_DATA SHOWN_.

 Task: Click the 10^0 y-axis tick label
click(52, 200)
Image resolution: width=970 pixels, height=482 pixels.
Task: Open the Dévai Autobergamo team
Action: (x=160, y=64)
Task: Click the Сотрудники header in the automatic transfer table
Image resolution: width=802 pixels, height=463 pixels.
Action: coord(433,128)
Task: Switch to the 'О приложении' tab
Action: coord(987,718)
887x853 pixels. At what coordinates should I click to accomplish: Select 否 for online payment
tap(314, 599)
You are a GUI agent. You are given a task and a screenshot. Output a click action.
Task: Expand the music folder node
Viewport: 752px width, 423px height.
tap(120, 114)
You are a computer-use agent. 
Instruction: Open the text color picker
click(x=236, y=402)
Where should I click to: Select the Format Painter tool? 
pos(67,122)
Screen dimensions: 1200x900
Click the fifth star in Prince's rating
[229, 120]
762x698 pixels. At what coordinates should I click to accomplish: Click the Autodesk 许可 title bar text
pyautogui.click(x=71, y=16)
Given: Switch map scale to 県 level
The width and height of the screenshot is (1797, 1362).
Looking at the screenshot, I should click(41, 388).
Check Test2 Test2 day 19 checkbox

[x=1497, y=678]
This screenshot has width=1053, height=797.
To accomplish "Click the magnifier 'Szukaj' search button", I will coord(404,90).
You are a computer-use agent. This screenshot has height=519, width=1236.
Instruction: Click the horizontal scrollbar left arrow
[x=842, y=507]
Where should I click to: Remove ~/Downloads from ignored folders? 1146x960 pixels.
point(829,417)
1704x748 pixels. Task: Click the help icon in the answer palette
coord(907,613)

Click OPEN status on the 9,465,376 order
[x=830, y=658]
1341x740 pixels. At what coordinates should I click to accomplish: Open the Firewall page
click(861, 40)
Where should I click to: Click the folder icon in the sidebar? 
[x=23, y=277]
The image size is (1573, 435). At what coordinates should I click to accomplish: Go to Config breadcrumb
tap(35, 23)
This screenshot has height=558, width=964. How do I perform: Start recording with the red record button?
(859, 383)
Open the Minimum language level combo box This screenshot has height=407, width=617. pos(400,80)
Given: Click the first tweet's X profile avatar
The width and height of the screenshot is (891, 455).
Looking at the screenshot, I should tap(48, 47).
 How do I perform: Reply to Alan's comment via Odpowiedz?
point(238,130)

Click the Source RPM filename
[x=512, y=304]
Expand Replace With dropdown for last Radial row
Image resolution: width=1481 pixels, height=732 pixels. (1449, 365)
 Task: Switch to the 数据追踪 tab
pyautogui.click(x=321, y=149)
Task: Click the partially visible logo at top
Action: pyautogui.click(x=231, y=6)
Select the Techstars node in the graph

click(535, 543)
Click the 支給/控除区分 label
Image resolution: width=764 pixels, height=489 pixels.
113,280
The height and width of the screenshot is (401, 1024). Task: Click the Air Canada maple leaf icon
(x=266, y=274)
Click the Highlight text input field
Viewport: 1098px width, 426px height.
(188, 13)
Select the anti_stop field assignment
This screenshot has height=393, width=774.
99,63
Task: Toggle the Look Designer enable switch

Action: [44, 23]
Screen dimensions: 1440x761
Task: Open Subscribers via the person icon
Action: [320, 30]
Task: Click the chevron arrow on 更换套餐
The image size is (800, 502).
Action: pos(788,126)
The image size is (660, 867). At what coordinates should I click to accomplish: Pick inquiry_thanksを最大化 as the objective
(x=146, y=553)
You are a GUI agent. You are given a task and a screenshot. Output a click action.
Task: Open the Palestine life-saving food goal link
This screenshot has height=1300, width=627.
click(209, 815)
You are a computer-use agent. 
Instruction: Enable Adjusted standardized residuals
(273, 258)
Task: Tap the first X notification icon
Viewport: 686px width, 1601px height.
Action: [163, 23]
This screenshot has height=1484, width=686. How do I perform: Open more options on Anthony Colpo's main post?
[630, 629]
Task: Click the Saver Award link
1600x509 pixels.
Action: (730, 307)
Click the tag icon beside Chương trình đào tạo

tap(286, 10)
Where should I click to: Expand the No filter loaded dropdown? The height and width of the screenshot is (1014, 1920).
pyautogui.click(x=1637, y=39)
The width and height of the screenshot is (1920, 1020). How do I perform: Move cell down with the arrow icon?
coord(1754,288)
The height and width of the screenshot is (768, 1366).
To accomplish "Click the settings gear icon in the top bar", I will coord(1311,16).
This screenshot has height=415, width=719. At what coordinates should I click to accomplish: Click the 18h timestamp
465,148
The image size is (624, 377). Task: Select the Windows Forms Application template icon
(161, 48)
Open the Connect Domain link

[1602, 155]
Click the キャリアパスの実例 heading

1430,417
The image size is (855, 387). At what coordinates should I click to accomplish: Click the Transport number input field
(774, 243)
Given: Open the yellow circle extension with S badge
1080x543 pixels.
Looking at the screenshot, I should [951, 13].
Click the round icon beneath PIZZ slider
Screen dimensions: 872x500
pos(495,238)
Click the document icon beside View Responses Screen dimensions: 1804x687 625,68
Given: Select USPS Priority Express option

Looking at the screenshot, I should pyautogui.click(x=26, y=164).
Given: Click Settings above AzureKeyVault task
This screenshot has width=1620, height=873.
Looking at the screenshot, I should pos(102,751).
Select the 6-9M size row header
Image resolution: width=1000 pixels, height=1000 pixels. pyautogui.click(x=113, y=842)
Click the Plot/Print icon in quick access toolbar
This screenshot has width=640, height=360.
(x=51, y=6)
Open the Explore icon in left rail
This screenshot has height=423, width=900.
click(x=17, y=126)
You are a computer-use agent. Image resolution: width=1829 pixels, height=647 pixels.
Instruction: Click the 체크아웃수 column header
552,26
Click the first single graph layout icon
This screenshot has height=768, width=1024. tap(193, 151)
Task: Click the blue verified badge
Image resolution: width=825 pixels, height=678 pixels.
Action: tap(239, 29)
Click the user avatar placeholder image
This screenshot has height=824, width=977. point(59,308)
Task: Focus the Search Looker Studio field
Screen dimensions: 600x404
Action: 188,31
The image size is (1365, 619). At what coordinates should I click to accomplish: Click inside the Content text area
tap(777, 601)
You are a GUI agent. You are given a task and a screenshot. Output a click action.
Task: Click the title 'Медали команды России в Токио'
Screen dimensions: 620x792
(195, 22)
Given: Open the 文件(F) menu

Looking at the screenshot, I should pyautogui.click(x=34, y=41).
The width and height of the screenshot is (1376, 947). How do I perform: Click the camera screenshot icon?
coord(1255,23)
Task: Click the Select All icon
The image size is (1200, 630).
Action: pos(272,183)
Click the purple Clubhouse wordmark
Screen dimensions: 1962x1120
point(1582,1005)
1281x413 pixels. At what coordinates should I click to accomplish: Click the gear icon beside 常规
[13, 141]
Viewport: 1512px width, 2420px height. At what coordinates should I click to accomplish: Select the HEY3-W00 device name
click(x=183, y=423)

_DIRECTIONS_. The material is to be output in full, exactly as it stands.

_OUTPUT FOR THIS EXERCISE_.
 Task: Click the 10^0 y-axis tick label
click(52, 200)
Image resolution: width=970 pixels, height=482 pixels.
Task: Open the Dévai Autobergamo team
Action: (x=160, y=64)
Task: Click the Сотрудники header in the automatic transfer table
Image resolution: width=802 pixels, height=463 pixels.
Action: coord(433,128)
Task: Switch to the 'О приложении' tab
Action: coord(987,718)
887x853 pixels. At what coordinates should I click to accomplish: Select 否 for online payment
tap(314, 599)
You are a GUI agent. You are given a task and a screenshot. Output a click action.
Task: Expand the music folder node
Viewport: 752px width, 423px height.
tap(120, 114)
You are a computer-use agent. 
Instruction: Open the text color picker
click(x=236, y=402)
Where should I click to: Select the Format Painter tool? 
pos(67,122)
Screen dimensions: 1200x900
Click the fifth star in Prince's rating
[229, 120]
762x698 pixels. At what coordinates should I click to accomplish: Click the Autodesk 许可 title bar text
pyautogui.click(x=71, y=16)
Given: Switch map scale to 県 level
The width and height of the screenshot is (1797, 1362).
Looking at the screenshot, I should click(41, 388).
Check Test2 Test2 day 19 checkbox

[x=1497, y=678]
This screenshot has width=1053, height=797.
To accomplish "Click the magnifier 'Szukaj' search button", I will coord(404,90).
You are a computer-use agent. This screenshot has height=519, width=1236.
Instruction: Click the horizontal scrollbar left arrow
[x=842, y=507]
Where should I click to: Remove ~/Downloads from ignored folders? 1146x960 pixels.
point(829,417)
1704x748 pixels. Task: Click the help icon in the answer palette
coord(907,613)

Click OPEN status on the 9,465,376 order
[x=830, y=658]
1341x740 pixels. At what coordinates should I click to accomplish: Open the Firewall page
click(861, 40)
Where should I click to: Click the folder icon in the sidebar? 
[x=23, y=277]
The image size is (1573, 435). At what coordinates should I click to accomplish: Go to Config breadcrumb
tap(35, 23)
This screenshot has height=558, width=964. How do I perform: Start recording with the red record button?
(859, 383)
Open the Minimum language level combo box This screenshot has height=407, width=617. pos(400,80)
Given: Click the first tweet's X profile avatar
The width and height of the screenshot is (891, 455).
Looking at the screenshot, I should tap(48, 47).
 How do I perform: Reply to Alan's comment via Odpowiedz?
point(238,130)

Click the Source RPM filename
[x=512, y=304]
Expand Replace With dropdown for last Radial row
Image resolution: width=1481 pixels, height=732 pixels. (1449, 365)
 Task: Switch to the 数据追踪 tab
pyautogui.click(x=321, y=149)
Task: Click the partially visible logo at top
Action: pyautogui.click(x=231, y=6)
Select the Techstars node in the graph

click(535, 543)
Click the 支給/控除区分 label
Image resolution: width=764 pixels, height=489 pixels.
113,280
The height and width of the screenshot is (401, 1024). Task: Click the Air Canada maple leaf icon
(x=266, y=274)
Click the Highlight text input field
Viewport: 1098px width, 426px height.
(188, 13)
Select the anti_stop field assignment
This screenshot has height=393, width=774.
99,63
Task: Toggle the Look Designer enable switch

Action: [44, 23]
Screen dimensions: 1440x761
Task: Open Subscribers via the person icon
Action: [320, 30]
Task: Click the chevron arrow on 更换套餐
The image size is (800, 502).
Action: pos(788,126)
The image size is (660, 867). At what coordinates should I click to accomplish: Pick inquiry_thanksを最大化 as the objective
(x=146, y=553)
You are a GUI agent. You are given a task and a screenshot. Output a click action.
Task: Open the Palestine life-saving food goal link
This screenshot has height=1300, width=627.
click(209, 815)
You are a computer-use agent. 
Instruction: Enable Adjusted standardized residuals
(273, 258)
Task: Tap the first X notification icon
Viewport: 686px width, 1601px height.
Action: [163, 23]
This screenshot has height=1484, width=686. How do I perform: Open more options on Anthony Colpo's main post?
[630, 629]
Task: Click the Saver Award link
1600x509 pixels.
Action: (730, 307)
Click the tag icon beside Chương trình đào tạo

tap(286, 10)
Where should I click to: Expand the No filter loaded dropdown? The height and width of the screenshot is (1014, 1920).
pyautogui.click(x=1637, y=39)
The width and height of the screenshot is (1920, 1020). How do I perform: Move cell down with the arrow icon?
coord(1754,288)
The height and width of the screenshot is (768, 1366).
To accomplish "Click the settings gear icon in the top bar", I will coord(1311,16).
This screenshot has height=415, width=719. At what coordinates should I click to accomplish: Click the 18h timestamp
465,148
The image size is (624, 377). Task: Select the Windows Forms Application template icon
(161, 48)
Open the Connect Domain link

[1602, 155]
Click the キャリアパスの実例 heading

1430,417
The image size is (855, 387). At what coordinates should I click to accomplish: Click the Transport number input field
(774, 243)
Given: Open the yellow circle extension with S badge
1080x543 pixels.
Looking at the screenshot, I should [951, 13].
Click the round icon beneath PIZZ slider
Screen dimensions: 872x500
pos(495,238)
Click the document icon beside View Responses Screen dimensions: 1804x687 625,68
Given: Select USPS Priority Express option

Looking at the screenshot, I should pyautogui.click(x=26, y=164).
Given: Click Settings above AzureKeyVault task
This screenshot has width=1620, height=873.
Looking at the screenshot, I should pos(102,751).
Select the 6-9M size row header
Image resolution: width=1000 pixels, height=1000 pixels. pyautogui.click(x=113, y=842)
Click the Plot/Print icon in quick access toolbar
This screenshot has width=640, height=360.
(x=51, y=6)
Open the Explore icon in left rail
This screenshot has height=423, width=900.
click(x=17, y=126)
You are a computer-use agent. Image resolution: width=1829 pixels, height=647 pixels.
Instruction: Click the 체크아웃수 column header
552,26
Click the first single graph layout icon
This screenshot has height=768, width=1024. tap(193, 151)
Task: Click the blue verified badge
Image resolution: width=825 pixels, height=678 pixels.
Action: tap(239, 29)
Click the user avatar placeholder image
This screenshot has height=824, width=977. point(59,308)
Task: Focus the Search Looker Studio field
Screen dimensions: 600x404
Action: 188,31
The image size is (1365, 619). At what coordinates should I click to accomplish: Click inside the Content text area
tap(777, 601)
You are a GUI agent. You are given a task and a screenshot. Output a click action.
Task: Click the title 'Медали команды России в Токио'
Screen dimensions: 620x792
(195, 22)
Given: Open the 文件(F) menu

Looking at the screenshot, I should pyautogui.click(x=34, y=41).
The width and height of the screenshot is (1376, 947). How do I perform: Click the camera screenshot icon?
coord(1255,23)
Task: Click the Select All icon
The image size is (1200, 630).
Action: pos(272,183)
Click the purple Clubhouse wordmark
Screen dimensions: 1962x1120
point(1582,1005)
1281x413 pixels. At what coordinates should I click to accomplish: Click the gear icon beside 常规
[13, 141]
Viewport: 1512px width, 2420px height. At what coordinates should I click to accomplish: Select the HEY3-W00 device name
click(x=183, y=423)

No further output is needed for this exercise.